▶ The task
Answer these from the post on Christmas and divorce below:
(a) In what month and year was the post written?
(b) How many members does the church in Alabama have?
(c) How many pages long was the court-mandated form?

Christmas, Divorce, and The God who Caresses Me With Tenderness

Comfort ye, comfort ye my people, saith your God. 
Isaiah 40:1

[I wrote this in January 2015. I decided to post it this year while reflecting again on the holidays.]

This morning I attended church in  Alabama, not my home state. The church has grown to 34,000 members since its founding in 2001.  The music and technology were so flawless that bands from three different locations lead our singing simultaneously, streamed live on twenty foot screens behind the stage. The pastor’s invocation called on the congregation to "go with gusto after God today, grab for and seek God enthusiastically in worship."  It was a blessing being with my people, God's people, while visiting a "foreign" land.

Sadness continues for me - perhaps it has deepened. The marriage dissolution is not yet final, as we work towards finishing the court paperwork by the end of the month. And there are so many papers to be filed; it is hard to navigate through a complex court procedure in the midst of grieving and upheaval. For example, at some point we had to complete a very long “Child Support Order.”  This meant taking two paragraphs of our own simple language and cramming it into a 15-page court mandated form which included, among other things, a check in the box “neither spouse is pregnant.” Welcome to the post-Christian era.

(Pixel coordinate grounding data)
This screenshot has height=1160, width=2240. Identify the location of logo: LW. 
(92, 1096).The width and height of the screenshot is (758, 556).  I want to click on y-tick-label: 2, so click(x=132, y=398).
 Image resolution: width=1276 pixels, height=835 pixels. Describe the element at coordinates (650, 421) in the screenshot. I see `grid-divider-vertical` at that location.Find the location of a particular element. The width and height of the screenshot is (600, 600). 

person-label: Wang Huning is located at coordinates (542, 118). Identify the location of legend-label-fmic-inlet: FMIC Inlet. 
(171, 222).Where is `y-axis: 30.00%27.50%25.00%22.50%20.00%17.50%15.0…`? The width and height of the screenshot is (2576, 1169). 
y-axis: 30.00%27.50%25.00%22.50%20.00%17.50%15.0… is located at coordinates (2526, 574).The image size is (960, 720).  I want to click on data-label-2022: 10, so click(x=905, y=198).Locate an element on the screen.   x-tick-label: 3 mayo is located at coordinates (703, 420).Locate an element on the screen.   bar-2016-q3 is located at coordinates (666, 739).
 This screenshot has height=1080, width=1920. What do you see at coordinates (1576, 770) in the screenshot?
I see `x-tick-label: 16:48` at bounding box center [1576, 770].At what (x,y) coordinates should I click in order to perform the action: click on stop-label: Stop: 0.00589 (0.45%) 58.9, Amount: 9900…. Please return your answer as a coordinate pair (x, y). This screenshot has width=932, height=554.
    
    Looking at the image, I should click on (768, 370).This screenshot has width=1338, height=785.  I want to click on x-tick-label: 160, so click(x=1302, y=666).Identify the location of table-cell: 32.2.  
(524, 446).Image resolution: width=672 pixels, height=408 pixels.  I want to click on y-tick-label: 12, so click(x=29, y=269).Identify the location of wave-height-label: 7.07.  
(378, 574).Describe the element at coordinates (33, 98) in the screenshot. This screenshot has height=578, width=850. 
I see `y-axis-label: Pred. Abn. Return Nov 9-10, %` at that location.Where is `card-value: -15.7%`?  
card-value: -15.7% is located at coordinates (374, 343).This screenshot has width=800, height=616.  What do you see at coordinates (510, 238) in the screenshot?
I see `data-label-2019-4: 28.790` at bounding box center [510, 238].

▶ Answer for the task
(a) January 2015
(b) 34,000
(c) 15 pages